Two-year-old Zekaniah Bon is still a few years away from starting school, but the food he pops in his mouth today could have a big impact on his education.
The charismatic toddler is healthy, happy and full of energy.
But more than 60 per cent of babies in remote Far North Queensland, where Zekaniah was born, have a blood disease that new research has linked to developmental disadvantage in young children.
The James Cook University (JCU) study found 46 per cent of babies who suffered early childhood anaemia under-performed in national standards for measuring development, compared to 23 per cent of those who had not.
Anaemia is a condition where the number and size of red blood cells falls below an established cut-off value, which impacts the body's ability to transport oxygen through the blood.
JCU senior lecturer Dympna Leonard said the findings could help explain poor education outcomes among Indigenous children.
"It means they're disadvantaged when it comes to starting their formal education," Ms Leonard said.
The study used results from the Australian Early Development Census (AEDC), a national measure of child development.
"It is a good predictor of how children will do later at NAPLAN during their school years, so this does interrelate to numeracy and literacy," Ms Leonard said.
Dietitians dropping off the map
National Dietitians Association director Tara Diversi said the results were concerning, and could be linked to a staggering decline in the number of dietitians working in remote areas as a result of funding cuts.
"In 2009, we had 143 dietitians working in population and preventative health and that's been reduced by about 90 per cent," she said.
"We need to have a look at our workforce — we need to have more dietitians and nutritionists that are working in areas that have high rates of anaemia, particularly those rural and remote Australia."
Having grown up on Thursday Island in the Torres Strait, Zekaniah's mother Siegrid David agrees.
*-*-*
> REQUIRED WORK
• 1. According to the anaemia article, what share of babies who had early childhood anaemia under-performed in national development standards?
• 2. Decide whether each statement agrees with the anaemia article, answering yes or no and quoting the words that settle it: (a) The study drew on results from the Australian Early Development Census. (b) The number of dietitians working in population and preventative health has grown since 2009. (c) Zekaniah grew up on Thursday Island.
• 3. Pick up the anaemia article after its last sentence and carry it forward.
The stored dataset lines have no connection to the anaemia article.

> Stored dataset items
*-*-*
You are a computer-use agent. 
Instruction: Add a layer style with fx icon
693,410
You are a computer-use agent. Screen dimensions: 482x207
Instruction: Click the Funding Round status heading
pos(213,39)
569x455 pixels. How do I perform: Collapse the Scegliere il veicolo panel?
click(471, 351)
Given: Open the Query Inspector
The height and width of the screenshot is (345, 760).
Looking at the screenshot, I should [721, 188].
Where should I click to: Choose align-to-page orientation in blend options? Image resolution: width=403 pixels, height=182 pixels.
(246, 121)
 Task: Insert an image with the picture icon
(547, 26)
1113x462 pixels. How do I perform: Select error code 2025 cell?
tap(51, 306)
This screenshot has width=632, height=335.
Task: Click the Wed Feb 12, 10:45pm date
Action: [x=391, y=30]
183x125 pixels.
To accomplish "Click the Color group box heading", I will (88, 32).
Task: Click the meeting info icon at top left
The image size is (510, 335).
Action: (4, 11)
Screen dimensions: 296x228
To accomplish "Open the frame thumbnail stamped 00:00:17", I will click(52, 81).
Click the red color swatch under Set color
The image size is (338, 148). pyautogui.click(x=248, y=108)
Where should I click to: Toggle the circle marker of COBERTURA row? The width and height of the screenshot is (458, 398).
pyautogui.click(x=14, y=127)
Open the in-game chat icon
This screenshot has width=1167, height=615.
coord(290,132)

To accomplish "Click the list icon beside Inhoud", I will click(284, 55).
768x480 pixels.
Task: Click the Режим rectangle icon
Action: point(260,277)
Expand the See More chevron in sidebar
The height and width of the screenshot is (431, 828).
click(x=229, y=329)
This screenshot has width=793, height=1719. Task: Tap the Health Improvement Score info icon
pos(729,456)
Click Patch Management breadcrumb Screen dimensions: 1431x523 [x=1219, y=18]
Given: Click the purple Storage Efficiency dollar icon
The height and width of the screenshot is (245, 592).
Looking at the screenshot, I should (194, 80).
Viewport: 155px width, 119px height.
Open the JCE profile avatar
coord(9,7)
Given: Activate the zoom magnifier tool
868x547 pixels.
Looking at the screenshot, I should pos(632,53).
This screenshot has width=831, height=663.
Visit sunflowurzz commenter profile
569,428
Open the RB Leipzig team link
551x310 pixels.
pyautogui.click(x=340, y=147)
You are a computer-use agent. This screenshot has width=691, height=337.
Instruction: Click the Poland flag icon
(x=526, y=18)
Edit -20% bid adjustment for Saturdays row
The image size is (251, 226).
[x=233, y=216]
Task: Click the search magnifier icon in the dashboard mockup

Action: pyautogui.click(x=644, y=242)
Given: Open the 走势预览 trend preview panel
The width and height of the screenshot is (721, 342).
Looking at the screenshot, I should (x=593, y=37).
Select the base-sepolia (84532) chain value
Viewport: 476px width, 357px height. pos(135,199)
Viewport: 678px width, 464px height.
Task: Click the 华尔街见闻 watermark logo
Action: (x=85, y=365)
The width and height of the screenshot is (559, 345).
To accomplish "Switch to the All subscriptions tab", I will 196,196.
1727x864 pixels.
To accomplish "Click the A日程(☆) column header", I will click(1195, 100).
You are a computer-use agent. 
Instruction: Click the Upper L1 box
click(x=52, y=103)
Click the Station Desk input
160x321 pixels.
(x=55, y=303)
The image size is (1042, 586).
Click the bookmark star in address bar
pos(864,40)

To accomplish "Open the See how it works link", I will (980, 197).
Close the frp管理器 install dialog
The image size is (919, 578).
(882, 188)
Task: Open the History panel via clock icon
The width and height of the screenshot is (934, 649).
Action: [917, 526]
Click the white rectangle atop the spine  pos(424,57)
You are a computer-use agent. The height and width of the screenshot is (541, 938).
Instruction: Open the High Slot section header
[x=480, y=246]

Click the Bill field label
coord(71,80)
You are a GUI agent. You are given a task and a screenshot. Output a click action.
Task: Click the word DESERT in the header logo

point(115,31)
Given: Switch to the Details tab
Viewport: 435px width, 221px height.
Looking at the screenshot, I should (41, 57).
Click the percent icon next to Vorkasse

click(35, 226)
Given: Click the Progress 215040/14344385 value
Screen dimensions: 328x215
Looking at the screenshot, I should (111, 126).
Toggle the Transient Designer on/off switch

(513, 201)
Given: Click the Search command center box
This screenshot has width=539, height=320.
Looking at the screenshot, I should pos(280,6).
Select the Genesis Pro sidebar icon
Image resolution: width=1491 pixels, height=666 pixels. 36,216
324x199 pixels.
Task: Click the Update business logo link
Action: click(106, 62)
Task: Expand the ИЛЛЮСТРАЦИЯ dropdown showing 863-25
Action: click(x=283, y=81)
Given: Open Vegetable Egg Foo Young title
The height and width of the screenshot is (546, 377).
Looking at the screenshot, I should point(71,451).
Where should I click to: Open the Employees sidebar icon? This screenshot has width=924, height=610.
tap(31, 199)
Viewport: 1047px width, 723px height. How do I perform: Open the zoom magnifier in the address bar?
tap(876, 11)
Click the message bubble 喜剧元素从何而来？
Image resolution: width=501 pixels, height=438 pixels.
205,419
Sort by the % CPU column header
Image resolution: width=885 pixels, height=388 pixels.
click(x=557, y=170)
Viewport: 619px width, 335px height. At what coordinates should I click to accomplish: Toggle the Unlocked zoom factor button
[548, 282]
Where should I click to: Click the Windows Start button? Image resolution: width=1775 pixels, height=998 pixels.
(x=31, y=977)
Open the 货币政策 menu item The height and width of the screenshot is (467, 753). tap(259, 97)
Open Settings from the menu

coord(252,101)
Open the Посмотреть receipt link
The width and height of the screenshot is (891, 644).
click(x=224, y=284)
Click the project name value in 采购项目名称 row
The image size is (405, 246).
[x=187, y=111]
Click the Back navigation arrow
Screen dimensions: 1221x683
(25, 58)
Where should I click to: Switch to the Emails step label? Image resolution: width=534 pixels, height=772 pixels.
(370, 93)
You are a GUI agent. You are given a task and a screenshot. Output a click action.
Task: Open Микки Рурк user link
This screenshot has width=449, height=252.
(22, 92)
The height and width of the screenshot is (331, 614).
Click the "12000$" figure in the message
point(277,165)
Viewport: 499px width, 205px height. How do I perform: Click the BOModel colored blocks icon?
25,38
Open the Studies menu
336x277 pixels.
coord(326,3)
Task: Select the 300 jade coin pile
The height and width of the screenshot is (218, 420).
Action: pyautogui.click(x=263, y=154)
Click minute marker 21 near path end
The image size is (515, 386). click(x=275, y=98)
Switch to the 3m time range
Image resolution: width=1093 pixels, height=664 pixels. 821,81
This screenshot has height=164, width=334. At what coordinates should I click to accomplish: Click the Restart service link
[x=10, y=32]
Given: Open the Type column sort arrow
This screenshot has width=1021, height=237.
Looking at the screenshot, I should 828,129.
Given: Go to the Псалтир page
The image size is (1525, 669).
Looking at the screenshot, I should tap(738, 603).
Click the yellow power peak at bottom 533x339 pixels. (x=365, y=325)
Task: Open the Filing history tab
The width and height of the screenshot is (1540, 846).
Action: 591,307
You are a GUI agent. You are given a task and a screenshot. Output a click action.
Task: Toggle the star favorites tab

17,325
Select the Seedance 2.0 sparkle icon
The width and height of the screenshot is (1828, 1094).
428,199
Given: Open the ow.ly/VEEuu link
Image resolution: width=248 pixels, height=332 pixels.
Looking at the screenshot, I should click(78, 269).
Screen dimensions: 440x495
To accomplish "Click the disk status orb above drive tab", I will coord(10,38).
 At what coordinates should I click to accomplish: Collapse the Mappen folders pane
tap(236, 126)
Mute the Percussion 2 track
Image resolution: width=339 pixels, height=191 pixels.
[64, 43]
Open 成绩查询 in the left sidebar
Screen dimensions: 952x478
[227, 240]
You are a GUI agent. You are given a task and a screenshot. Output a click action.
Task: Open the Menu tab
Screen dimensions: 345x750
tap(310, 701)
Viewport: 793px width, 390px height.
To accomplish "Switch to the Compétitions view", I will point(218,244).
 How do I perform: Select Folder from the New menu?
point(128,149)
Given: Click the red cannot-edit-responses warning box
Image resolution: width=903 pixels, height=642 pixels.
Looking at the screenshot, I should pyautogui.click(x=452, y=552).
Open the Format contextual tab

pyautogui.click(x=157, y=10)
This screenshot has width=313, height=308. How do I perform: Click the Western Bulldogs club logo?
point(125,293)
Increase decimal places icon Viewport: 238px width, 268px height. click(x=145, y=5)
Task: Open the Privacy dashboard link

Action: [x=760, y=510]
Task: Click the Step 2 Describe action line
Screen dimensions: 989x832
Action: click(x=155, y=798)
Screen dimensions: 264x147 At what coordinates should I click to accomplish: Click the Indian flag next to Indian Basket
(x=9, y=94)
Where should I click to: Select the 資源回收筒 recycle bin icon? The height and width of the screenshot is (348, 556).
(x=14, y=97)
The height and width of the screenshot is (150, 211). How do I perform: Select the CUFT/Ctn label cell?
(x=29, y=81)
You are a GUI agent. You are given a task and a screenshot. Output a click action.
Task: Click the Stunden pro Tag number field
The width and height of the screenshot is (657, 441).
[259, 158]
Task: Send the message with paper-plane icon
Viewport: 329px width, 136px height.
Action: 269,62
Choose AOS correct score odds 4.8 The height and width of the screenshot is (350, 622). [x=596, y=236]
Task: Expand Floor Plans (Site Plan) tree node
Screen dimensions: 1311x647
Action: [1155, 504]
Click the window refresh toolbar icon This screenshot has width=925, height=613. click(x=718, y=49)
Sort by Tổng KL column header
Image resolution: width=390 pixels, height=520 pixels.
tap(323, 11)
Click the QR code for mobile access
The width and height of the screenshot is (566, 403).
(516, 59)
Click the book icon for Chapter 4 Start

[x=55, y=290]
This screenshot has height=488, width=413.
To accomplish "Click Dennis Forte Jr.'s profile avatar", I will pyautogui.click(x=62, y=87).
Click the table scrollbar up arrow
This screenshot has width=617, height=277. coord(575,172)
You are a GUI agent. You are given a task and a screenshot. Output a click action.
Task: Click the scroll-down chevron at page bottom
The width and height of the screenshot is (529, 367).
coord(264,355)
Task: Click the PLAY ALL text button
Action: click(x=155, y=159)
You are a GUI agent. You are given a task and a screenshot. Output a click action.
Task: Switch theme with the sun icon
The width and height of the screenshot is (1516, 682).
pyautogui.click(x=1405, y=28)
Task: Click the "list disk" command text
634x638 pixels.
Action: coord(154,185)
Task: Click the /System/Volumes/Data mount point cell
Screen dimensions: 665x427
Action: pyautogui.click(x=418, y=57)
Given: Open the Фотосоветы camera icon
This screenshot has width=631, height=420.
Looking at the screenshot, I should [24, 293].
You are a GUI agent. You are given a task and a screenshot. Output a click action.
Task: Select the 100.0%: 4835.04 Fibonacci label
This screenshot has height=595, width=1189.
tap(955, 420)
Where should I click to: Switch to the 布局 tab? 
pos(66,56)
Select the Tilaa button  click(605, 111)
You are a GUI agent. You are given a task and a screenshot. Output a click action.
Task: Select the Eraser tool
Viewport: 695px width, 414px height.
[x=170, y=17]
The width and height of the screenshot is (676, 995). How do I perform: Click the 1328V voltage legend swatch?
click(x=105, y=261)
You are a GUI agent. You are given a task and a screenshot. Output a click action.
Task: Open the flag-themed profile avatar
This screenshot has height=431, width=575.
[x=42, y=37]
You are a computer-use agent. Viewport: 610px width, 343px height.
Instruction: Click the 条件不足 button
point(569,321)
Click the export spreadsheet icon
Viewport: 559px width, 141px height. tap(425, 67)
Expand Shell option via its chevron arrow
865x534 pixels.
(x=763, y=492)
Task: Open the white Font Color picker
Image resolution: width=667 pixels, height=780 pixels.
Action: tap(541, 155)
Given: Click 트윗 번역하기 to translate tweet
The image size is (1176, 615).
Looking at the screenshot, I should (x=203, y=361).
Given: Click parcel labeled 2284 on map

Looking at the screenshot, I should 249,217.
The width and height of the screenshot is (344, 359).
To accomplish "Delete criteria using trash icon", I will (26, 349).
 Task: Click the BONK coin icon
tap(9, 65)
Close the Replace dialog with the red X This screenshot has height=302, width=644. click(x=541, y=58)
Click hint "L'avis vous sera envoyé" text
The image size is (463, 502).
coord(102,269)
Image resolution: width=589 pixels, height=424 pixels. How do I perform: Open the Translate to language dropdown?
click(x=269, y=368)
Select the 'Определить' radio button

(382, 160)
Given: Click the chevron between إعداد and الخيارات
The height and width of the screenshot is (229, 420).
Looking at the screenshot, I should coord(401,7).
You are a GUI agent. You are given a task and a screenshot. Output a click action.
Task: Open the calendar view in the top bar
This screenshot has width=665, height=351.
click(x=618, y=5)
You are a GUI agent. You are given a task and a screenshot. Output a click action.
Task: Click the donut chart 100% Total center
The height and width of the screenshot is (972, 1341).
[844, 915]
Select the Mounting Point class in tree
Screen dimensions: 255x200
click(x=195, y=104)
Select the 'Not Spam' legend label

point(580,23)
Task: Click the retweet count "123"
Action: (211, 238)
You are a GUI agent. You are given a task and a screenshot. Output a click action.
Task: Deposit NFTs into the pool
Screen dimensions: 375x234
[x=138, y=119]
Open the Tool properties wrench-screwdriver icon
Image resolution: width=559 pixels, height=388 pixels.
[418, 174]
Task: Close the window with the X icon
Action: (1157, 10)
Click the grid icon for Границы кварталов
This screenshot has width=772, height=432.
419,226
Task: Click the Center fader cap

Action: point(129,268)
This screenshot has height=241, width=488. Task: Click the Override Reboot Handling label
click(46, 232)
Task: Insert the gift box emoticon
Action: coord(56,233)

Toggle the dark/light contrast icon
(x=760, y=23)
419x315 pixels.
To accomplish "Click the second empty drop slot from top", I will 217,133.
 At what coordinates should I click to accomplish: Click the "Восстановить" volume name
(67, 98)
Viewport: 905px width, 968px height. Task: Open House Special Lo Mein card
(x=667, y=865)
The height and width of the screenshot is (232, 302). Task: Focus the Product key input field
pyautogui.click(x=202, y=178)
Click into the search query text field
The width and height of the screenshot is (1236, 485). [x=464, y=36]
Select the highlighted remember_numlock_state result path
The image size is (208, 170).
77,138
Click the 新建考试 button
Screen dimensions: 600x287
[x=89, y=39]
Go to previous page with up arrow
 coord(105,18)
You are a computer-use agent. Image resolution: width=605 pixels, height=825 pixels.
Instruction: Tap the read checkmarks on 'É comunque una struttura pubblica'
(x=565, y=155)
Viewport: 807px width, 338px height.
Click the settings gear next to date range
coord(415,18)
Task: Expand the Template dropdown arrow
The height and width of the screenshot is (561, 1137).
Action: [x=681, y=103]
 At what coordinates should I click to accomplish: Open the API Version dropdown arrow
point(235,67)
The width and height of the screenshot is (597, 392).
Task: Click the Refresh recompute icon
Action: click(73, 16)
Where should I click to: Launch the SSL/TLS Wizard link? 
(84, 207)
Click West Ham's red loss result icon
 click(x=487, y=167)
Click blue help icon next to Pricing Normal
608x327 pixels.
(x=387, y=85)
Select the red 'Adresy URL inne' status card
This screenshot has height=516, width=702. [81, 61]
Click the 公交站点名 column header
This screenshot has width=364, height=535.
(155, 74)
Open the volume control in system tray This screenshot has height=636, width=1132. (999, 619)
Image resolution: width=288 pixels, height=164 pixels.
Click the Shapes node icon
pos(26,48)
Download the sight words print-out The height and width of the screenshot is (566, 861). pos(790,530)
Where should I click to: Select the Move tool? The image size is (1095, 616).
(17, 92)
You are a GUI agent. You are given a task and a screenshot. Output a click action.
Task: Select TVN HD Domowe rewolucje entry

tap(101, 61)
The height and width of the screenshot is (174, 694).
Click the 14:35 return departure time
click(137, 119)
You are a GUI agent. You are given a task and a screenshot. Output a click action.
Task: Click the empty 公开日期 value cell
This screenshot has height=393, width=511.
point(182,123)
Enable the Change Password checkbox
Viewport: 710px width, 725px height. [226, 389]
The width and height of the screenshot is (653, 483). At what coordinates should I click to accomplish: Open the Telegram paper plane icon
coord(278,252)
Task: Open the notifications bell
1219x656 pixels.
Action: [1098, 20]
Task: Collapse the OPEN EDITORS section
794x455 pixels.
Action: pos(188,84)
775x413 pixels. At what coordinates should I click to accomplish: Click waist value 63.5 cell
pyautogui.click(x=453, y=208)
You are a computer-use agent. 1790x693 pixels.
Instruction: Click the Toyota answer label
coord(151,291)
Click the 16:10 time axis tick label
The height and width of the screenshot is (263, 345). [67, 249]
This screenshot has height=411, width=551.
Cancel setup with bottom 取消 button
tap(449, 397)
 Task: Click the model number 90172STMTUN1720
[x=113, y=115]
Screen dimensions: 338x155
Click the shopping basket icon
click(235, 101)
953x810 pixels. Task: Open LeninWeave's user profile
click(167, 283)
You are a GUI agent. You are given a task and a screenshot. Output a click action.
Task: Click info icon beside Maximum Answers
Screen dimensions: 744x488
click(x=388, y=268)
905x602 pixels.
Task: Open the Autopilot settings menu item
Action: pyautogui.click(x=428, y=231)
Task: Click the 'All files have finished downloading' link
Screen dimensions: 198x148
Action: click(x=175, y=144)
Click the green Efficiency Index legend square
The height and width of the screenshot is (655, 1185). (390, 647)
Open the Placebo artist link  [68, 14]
*-*-*
> EXERCISE ANSWERS
• 1. 46 percent.

• 2.
(a) Yes: "The study used results from the Australian Early Development Census (AEDC)"
(b) No: "that's been reduced by about 90 per cent"
(c) No: "Having grown up on Thursday Island in the Torres Strait, Zekaniah's mother Siegrid David agrees."

• 3.
"Every mother wants the best for her children and I think nutrition is really important," Ms David said.
"We never really grew up with healthy food and never got taught to eat healthy — I think there should be more programs to help young mothers, to show them what is best for children."
The study has also sparked calls for an new focus on nutrition in Australia's Closing the Gap initiative, which failed to meet its 2018 education target.
"I think that what's happened is nutrition has dropped off the agenda — it's certainly not especially included in the Closing the Gap agenda," Ms Leonard said.
"I would like to see nutrition in early life for mums and bubs included in all those agendas and I'd also like to see an added layer, which is anaemia prevention.
"When you've got widespread anaemia, you really need specific programs for anaemia prevention."
Poverty, remoteness underpins disadvantage
Ms Leonard said Indigenous communities needed to be consulted over the implementation of solutions to address iron deficiency in babies.
"The World Health Organisation recommends that food is fortified with a special multi-micronutrient preparation that is added to the baby's food," she said.
"Where they've done those interventions it's been very effective at preventing the early childhood anaemia.
"What we're talking about is children are not developing to their full potential, so it's really important that we do everything we can to enable children to develop to their full potential so they're not disadvantaged when they start school."
She said there were also problems accessing fresh, healthy food in remote areas.
"When people are living in remote communities, living on very low incomes, it is very hard to provide enough nutritious food for a large family, so you're looking fundamentally at issues of poverty and high food cost underlying this issue," Ms Leonard said.
Iron requirements soar in pregnancy
Ms Leonard said nutritional adequacy in mothers was also important for preventing anaemia in babies.
"The baby gets his or her iron from mum during pregnancy and that carries the baby through to four to six months and that's why we talk about needing solid food around that age," she said.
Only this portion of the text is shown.